As a Vietnam veteran and top Democrat on the House Appropriations defense subcommittee with close ties to many military officers, the 30-year Pennsylvania lawmaker carries more credibility with his colleagues on the issue than a number of other Democrats who have opposed the war from the start.

"Our military has accomplished its mission and done its duty," Murtha told reporters at a news conference with a half-dozen U.S. flags behind him.

"It's time to bring them home," he said. Rep. Sam Johnson, a Texas Republican and a 29-year Air Force veteran who was a prisoner of war in Vietnam for nearly seven years, called Murtha's position unconscionable and irresponsible. "We've got to support our troops to the hilt and see this mission through," he said.

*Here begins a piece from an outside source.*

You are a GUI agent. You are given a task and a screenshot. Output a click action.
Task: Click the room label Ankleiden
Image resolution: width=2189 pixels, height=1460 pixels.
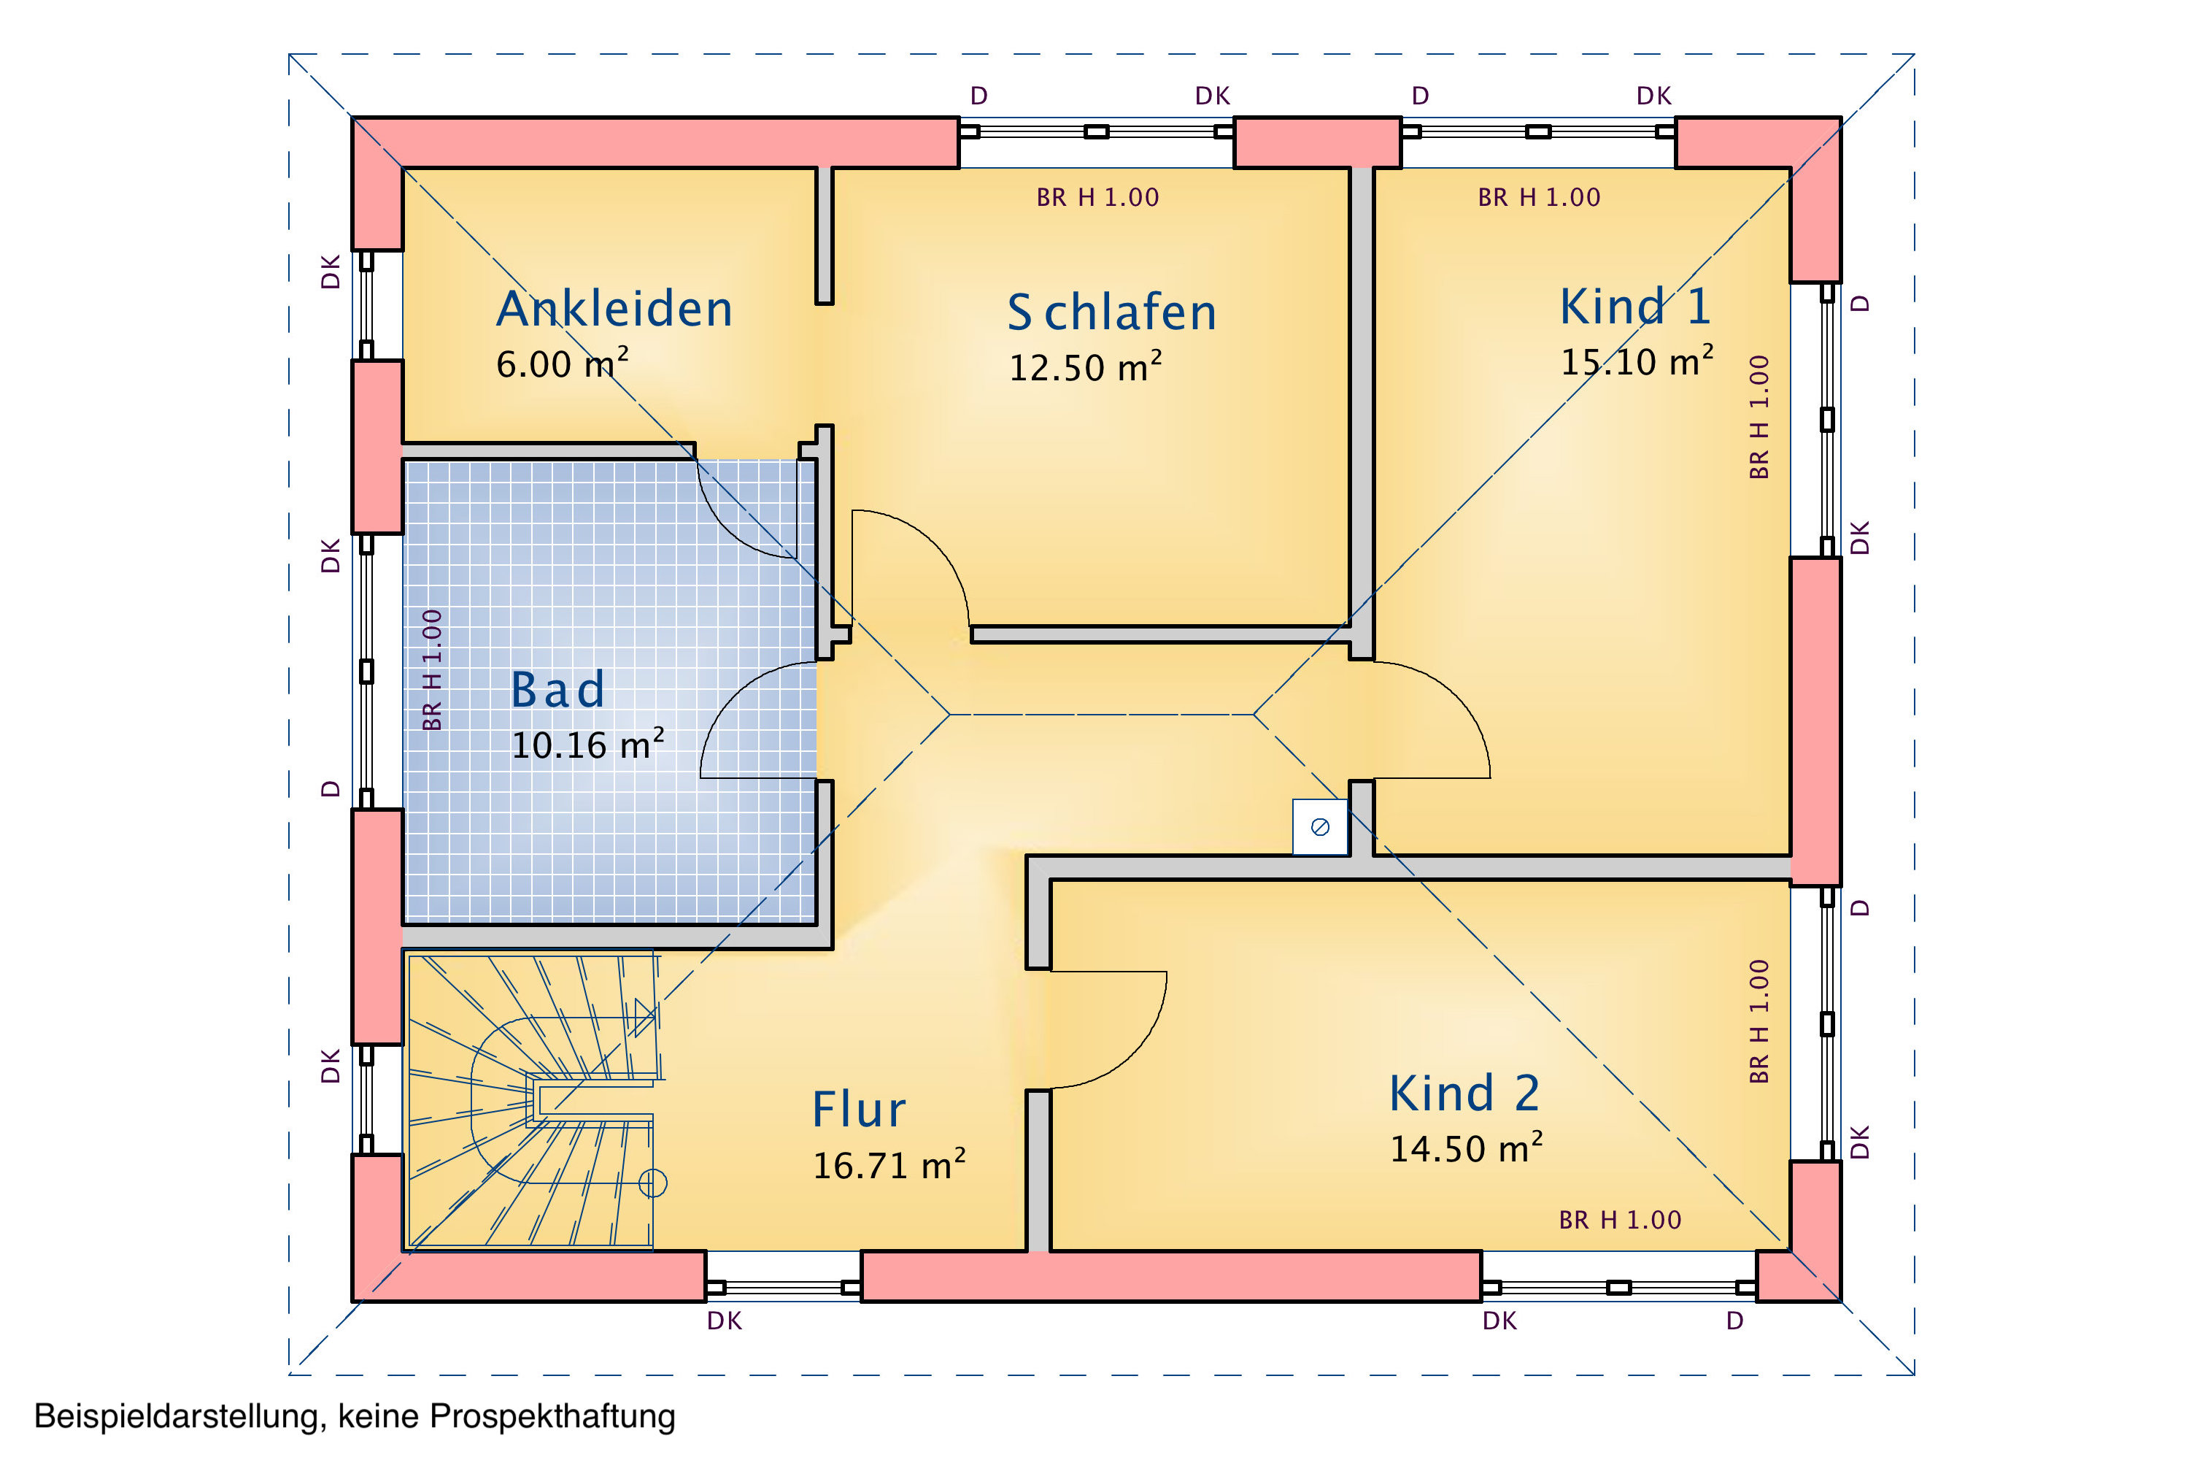(x=614, y=309)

"They want us to retreat. They want us to wave the white flag of surrender to the terrorists of the world," said House Speaker Dennis Hastert, an Illinois Repubican.

Referring to U.S. President George W. Bush, Murtha said, "I resent the fact, on Veterans Day, he criticized Democrats for criticizing them."

White House press secretary Scott McClellan, with Bush in South Korea for a meeting with Asian leaders, said the administration was "baffled" by his stance.

The Republican-controlled Senate on Tuesday defeated a Democratic push for Bush to lay out a timetable for withdrawal. Spotlighting mushrooming questions from both parties about the war, though, the chamber then approved a statement that 2006 should be a significant year in which conditions are created for the phased withdrawal of U.S. forces.

Murtha estimated that all U.S. troops could be pulled out within six months. He introduced a resolution Thursday that would force the president to call back the military, but it was unclear when, or if, either Republican-run chamber of Congress would vote on it.

On the Senate floor Thursday, Minority Leader Harry Reid, a Nevada Democrat, called on Bush and the White House to stop what he called an orchestrated attack campaign.

"It's a weak, spineless display of politics at a time of war," said Reid, who spoke while Bush was in Asia.

With a Bronze Star and two Purple Hearts, Murtha retired from the Marine Corps reserves as a colonel in 1990 after 37 years as a Marine, only a few years longer than he's been in Congress. Elected in 1974, Murtha has become known as an authority on national security whose advice was sought out by Republican and Democratic administrations alike, reports the AP. I.L.